In looking back this morning (it's been three months today), Lauren's passing seemed quite symbolic of the rest of her life ... in thought and action. She clung on to each last moment .... trying to make us laugh or at least encouraging more smiles than tears. But, that created for her, a more intense struggle between this life and the next - - her knowing, and wanting the new life, but also continuing to want all of us near her and fearing the pain of what it would do to all of us to be left behind. In fact, on a day of obvious intense physical pain for her, I asked Lauren the simple question: "What hurts the most?" expecting to be able to 'help' the particular pain.
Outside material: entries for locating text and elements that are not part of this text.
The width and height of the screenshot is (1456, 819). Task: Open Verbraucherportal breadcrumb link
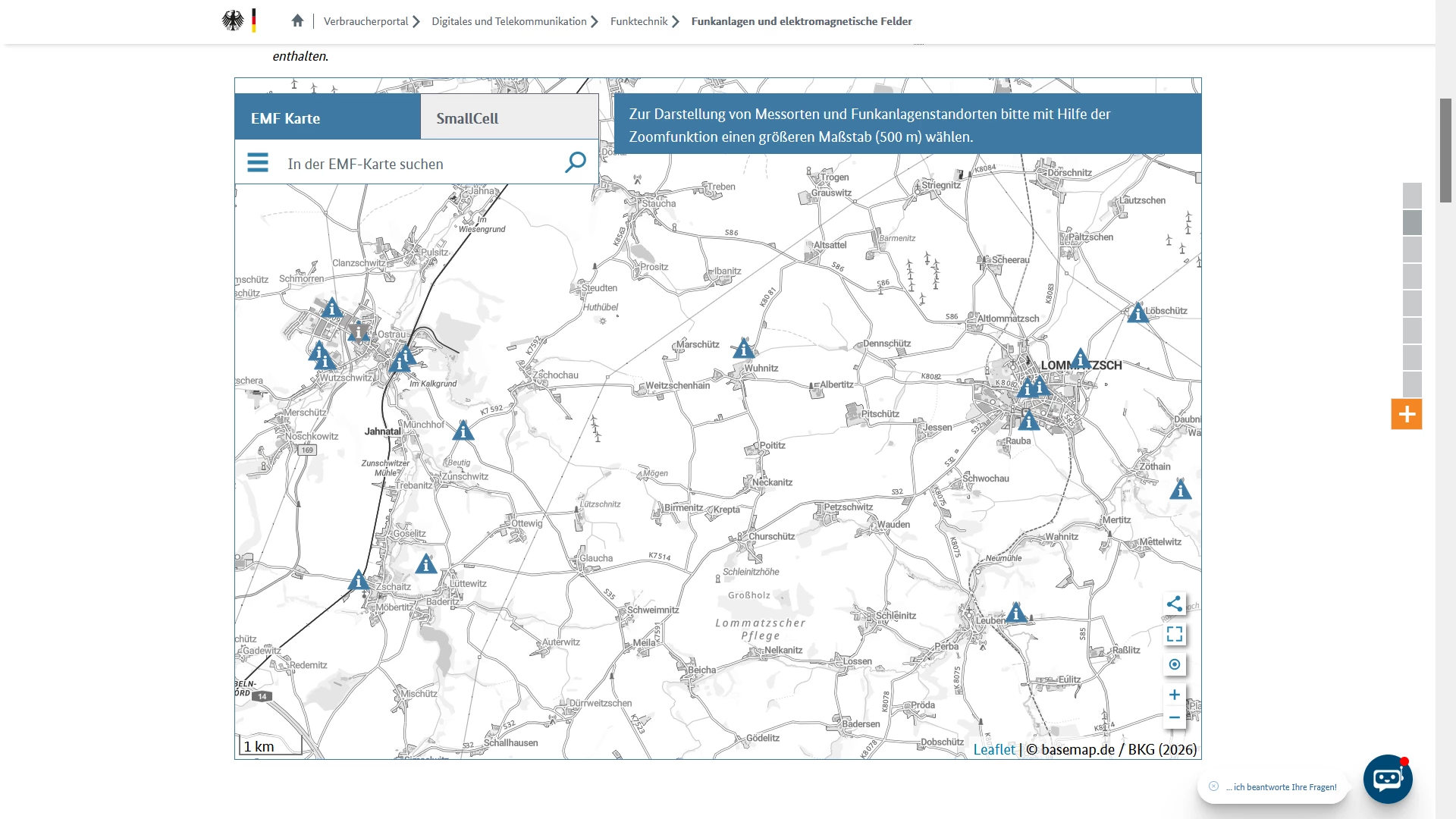tap(366, 21)
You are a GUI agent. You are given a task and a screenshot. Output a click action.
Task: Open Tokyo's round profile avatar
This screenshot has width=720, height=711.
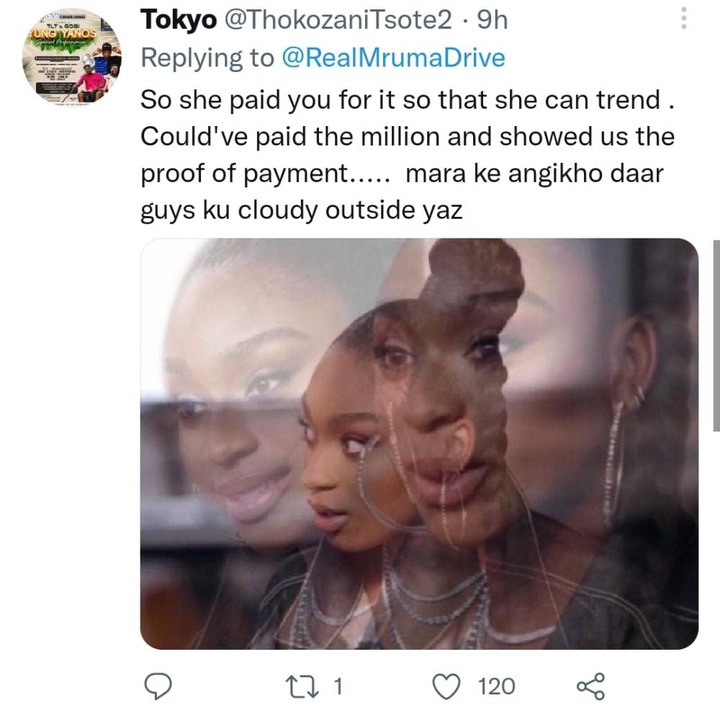tap(72, 56)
Her reply was astounding ... She burst into tears (which was very uncharacteristic for her) and without hesitation, replied: "That it hurts all of you so much!"
Each of the month of Lauren's last days on this earth were filled with intense physical pain and struggle. It wasn't an illness, treatment, or a demise that she merited through her actions ... but her attitude transcended her circumstances; her love transcended her condition ... and so, each of her last days will be marked and remembered more as days of intense love and gratitude. Even when physical inability prevented normal movement or communication, she still found a way to give a thoughtful Christmas gift, express gratitude, form the words "I love you" and blow a kiss or hold a hand.
So, while we can't forget the incredible pain we know she endured, we will remember with more significance the way she dealt with it. Through every moment of her sweet attitude towards life, she proved that love can be stronger than pain.